■ Problem to work on
Repeat the records below line by line, exactly, finishing on the line that contains "Click the 発注書".

Stored data entries
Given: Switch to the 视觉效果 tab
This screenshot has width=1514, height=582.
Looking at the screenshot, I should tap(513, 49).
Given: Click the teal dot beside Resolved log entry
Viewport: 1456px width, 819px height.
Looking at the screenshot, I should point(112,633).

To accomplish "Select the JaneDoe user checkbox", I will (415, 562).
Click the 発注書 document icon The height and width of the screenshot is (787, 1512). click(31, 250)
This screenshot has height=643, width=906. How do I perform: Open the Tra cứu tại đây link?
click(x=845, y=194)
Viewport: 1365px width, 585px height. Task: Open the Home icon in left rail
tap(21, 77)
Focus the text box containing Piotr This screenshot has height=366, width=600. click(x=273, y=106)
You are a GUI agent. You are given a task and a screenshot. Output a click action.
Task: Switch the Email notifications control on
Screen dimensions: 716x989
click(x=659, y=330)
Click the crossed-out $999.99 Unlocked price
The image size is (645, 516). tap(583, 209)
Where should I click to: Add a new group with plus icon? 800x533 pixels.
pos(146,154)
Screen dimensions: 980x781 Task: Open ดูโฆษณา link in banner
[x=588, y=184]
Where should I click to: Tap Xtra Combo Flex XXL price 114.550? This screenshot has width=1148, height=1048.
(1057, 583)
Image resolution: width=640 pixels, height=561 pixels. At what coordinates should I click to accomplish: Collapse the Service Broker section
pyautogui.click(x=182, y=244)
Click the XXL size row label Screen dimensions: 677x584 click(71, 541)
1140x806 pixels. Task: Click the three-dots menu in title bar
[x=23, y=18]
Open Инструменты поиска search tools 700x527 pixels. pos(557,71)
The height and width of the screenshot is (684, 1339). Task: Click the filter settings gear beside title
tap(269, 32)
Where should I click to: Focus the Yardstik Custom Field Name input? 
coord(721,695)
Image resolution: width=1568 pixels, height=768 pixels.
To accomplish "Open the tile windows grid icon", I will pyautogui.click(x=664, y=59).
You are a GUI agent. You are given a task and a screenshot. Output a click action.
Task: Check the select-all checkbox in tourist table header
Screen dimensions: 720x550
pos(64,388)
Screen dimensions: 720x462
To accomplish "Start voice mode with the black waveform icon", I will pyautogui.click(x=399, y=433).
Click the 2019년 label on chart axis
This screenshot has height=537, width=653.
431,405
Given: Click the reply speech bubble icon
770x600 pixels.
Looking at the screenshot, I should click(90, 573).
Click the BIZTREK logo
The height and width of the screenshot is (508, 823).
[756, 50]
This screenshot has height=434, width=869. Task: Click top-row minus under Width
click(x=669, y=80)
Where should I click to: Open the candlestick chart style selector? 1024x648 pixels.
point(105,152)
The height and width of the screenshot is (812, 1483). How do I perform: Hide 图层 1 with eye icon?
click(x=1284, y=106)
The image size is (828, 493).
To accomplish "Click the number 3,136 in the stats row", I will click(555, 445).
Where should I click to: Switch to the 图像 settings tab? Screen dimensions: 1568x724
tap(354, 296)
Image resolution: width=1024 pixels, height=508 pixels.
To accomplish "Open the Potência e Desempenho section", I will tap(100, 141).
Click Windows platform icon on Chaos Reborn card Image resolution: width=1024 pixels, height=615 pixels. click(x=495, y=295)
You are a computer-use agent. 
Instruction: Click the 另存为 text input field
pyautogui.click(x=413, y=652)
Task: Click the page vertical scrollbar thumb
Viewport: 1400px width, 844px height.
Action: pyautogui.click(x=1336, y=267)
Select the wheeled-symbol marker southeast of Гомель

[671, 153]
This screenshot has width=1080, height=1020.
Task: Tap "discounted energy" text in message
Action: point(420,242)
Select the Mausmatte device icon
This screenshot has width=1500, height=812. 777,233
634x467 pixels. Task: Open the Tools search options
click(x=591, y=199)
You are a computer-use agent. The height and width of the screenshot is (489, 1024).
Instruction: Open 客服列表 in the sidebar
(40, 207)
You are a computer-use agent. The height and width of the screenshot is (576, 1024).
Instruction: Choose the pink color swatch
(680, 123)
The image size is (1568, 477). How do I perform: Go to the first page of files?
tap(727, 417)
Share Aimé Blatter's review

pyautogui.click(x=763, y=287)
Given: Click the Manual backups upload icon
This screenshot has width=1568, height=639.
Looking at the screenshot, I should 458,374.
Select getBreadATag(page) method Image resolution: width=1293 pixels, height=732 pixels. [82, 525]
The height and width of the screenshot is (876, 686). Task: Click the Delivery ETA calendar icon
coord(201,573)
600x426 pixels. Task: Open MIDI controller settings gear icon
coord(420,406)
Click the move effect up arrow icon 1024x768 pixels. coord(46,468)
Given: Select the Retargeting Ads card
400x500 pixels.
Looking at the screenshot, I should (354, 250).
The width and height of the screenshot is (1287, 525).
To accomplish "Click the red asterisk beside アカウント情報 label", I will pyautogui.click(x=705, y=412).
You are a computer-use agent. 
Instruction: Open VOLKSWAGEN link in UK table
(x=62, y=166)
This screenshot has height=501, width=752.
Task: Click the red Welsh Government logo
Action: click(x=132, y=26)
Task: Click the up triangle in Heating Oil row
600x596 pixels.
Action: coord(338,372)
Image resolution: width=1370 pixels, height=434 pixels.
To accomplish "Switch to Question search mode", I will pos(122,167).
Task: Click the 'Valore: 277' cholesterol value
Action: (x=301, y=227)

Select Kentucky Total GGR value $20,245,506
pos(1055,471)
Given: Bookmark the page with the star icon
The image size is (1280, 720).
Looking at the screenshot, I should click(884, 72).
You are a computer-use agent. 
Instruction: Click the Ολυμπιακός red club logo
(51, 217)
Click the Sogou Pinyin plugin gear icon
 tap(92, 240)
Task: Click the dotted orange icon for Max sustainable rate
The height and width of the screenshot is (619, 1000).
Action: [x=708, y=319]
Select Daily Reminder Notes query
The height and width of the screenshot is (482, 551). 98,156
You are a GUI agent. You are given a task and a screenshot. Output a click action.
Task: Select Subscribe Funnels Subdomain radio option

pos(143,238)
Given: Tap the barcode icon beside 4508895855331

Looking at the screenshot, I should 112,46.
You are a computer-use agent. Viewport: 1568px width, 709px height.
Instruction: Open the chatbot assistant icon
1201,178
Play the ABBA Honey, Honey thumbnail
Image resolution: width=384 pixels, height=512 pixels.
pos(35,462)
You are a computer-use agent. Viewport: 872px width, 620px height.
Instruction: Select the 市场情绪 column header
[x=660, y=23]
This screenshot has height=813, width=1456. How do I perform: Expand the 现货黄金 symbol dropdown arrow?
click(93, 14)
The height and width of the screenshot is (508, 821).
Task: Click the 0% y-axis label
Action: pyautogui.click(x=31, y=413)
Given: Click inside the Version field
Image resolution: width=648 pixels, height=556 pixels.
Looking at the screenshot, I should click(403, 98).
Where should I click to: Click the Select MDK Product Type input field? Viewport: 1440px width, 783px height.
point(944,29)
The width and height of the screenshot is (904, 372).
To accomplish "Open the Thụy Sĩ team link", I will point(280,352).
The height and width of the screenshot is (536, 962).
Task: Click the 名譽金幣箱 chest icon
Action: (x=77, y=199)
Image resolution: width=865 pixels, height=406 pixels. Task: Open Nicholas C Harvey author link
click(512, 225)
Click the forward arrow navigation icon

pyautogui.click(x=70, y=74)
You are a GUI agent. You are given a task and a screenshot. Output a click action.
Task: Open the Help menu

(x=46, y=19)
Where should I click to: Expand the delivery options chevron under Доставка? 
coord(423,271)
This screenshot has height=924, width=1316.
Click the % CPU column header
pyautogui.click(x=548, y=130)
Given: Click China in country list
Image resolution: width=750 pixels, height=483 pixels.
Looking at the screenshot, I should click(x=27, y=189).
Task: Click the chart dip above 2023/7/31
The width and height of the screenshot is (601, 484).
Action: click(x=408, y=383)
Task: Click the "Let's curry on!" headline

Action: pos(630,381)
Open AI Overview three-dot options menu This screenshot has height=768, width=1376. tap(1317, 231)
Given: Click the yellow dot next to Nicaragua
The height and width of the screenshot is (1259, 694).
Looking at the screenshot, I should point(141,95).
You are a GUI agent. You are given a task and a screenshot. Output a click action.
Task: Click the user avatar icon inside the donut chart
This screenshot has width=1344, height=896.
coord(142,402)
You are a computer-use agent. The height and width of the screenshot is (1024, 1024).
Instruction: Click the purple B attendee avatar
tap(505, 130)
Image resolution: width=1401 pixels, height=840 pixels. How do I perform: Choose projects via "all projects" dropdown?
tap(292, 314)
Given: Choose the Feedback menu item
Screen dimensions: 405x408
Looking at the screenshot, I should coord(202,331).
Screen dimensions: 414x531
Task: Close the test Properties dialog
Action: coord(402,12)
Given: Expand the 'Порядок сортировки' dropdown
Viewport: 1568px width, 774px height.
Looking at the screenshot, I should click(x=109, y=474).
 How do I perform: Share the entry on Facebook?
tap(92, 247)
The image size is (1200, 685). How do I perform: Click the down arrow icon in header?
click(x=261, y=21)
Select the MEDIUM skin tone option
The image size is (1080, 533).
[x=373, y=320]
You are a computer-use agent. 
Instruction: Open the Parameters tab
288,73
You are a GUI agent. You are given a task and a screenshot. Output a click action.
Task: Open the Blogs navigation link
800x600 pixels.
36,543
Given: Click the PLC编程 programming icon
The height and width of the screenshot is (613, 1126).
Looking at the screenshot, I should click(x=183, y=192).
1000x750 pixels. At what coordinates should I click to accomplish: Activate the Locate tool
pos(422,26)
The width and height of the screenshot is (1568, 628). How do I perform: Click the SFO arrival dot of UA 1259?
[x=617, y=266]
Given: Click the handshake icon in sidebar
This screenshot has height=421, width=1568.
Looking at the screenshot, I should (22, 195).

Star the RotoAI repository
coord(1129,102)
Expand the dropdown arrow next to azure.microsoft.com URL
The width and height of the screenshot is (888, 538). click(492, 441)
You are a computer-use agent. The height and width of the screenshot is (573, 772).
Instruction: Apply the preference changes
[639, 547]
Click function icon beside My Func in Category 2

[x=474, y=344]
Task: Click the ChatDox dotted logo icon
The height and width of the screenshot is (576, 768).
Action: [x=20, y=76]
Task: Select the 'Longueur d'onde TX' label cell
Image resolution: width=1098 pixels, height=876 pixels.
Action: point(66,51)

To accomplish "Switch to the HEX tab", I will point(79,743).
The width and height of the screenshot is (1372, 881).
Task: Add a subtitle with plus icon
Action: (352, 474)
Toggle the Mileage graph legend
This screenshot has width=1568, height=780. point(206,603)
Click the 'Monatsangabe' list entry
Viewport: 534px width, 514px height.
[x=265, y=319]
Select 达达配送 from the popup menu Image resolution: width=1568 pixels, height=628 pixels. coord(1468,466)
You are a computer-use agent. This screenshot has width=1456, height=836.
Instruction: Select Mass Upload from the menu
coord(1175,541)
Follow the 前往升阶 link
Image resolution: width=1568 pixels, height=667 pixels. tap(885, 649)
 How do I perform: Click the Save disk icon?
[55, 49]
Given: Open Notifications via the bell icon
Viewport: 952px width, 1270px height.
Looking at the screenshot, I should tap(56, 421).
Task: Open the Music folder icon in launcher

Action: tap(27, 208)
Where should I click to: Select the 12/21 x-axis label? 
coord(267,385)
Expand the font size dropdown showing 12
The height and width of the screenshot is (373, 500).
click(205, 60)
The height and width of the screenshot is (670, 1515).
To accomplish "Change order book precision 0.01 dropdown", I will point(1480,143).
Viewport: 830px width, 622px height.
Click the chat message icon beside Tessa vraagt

■ Solution for this task
Given: Switch to the 视觉效果 tab
This screenshot has width=1514, height=582.
Looking at the screenshot, I should tap(513, 49).
Given: Click the teal dot beside Resolved log entry
Viewport: 1456px width, 819px height.
Looking at the screenshot, I should point(112,633).

To accomplish "Select the JaneDoe user checkbox", I will (415, 562).
Click the 発注書 document icon The height and width of the screenshot is (787, 1512). click(31, 250)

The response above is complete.